How anyone survives growing up is both a mystery and a testimony to the resilience of the human spirit. Compound the usual trial with the challenge of being a small, sensitive African American boy of uncertain sexuality in Miami, living in poverty with no father and a drug-addicted mother, and man — it’s hazardous duty just getting from one hour to the next, much less making it through to adulthood.

When we first meet ten-year-old Chiron (Alex Hibbert), he’s on the run from bullies. Fueled by adrenaline, he races through vacant lots and over fences to find an unlocked door in an abandoned project apartment where he can hide. His pursuers pound on the door, yell taunts, and finally tire of the sport. A couple of things strike the viewer: One is the bleak comfort of temporary safety wherever you find it, any desperate port in a storm. The other is a curiosity about those other boys, the bullies. Do they ever find themselves on the fragile end of the anxiety and terror of this growing-up jungle? There’ll be the hint of an answer in the movie’s middle section.

The wary kid, known here by the nickname “Little,” is found by a kindly Cuban American crack dealer named Juan (Mahershala Ali, House of Cards), who slowly wins Chiron’s confidence and takes him under his wing. There’s always something a little uncomforta­ble about a grown male stranger’s interest in a little boy, but that is not the slant taken here by writer-director Barry Jenkins (Medicine for

Melancholy, 2008). When Chiron asks what “faggot” means, Juan answers, “It’s a word to make people feel bad about being gay.” Juan becomes a father figure to the kid, and his girlfriend Teresa (Janelle Monáe) takes on a maternal role, relationsh­ips not entirely welcomed by Chiron’s strung-out mother Paula (Naomie Harris), who is a customer of Juan’s. In one lyrical scene, Juan teaches the boy to swim at the beach, which invites a few metaphors, the most basic being learning to keep your head above water. Juan is a good man in a bad line of work, and Ali wraps many threads of character into his magnetic portrayal. But when the kid asks him if he sells drugs, there’s a long painful pause before he nods and disappears from the picture.
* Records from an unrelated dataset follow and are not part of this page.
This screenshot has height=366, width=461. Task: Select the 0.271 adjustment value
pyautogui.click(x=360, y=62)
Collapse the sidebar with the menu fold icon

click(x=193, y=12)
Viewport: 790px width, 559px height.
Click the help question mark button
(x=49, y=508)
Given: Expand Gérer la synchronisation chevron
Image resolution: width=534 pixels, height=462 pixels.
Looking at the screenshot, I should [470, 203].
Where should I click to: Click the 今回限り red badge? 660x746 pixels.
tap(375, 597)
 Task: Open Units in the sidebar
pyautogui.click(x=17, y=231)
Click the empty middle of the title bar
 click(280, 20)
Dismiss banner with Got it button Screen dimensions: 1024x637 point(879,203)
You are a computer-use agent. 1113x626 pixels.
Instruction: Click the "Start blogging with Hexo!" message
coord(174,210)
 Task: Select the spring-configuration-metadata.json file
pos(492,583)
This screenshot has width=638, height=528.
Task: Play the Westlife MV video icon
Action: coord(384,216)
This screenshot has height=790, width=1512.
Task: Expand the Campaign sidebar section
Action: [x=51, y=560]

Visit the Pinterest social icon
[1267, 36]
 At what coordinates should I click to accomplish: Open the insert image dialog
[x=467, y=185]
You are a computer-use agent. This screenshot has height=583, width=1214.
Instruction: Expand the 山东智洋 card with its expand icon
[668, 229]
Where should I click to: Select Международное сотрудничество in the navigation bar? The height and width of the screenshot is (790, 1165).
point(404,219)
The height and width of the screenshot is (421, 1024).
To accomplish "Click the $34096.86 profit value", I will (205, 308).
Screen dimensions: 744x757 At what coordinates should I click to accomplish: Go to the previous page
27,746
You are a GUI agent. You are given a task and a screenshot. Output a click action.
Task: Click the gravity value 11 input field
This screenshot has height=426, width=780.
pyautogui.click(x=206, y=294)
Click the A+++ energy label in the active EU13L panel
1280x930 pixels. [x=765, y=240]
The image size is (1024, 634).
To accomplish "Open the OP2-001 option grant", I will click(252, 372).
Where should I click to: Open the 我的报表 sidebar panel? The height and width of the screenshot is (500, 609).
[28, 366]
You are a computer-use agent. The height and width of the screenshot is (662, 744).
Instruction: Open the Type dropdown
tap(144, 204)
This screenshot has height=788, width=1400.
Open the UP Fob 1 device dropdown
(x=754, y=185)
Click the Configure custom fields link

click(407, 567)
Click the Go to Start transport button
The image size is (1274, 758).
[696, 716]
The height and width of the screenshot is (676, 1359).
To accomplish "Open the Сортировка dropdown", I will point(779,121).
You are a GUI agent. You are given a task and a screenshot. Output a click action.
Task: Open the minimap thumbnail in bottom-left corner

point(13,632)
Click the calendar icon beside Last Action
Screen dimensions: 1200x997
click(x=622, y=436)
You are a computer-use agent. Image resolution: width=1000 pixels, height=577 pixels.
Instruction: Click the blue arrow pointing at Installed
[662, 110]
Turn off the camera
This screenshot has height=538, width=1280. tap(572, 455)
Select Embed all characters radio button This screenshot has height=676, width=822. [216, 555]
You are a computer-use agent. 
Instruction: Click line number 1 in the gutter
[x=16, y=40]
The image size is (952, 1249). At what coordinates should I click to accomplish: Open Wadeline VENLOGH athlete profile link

In the middle section, Chiron is a gangly misfit teenager (Ashton Sanders). His best, and perhaps only, friend Kevin (Jharrel Jerome) — a kid who has had much better success in negotiatin­g the adolescent rapids of fitting in — sticks by him. But the bullies are still present, and they force a rift between the two in a particular­ly brutal and heartbreak­ing way. Chiron’s act of revenge against his chief tormentor provides a conclusion to this chapter and a bridge to the final one.

The Chiron of the third act (Trevante Rhodes) has grown to muscular manhood. His new self, barely recognizab­le from the skinny adolescent version, is the product of some jail time and a lot of bodybuildi­ng. He’s got a chiseled, strapping body, a set of gold grills on his teeth, a do-rag on his head, and he’s living in Atlanta, trapping (selling drugs). But he still has those hurt, haunted eyes.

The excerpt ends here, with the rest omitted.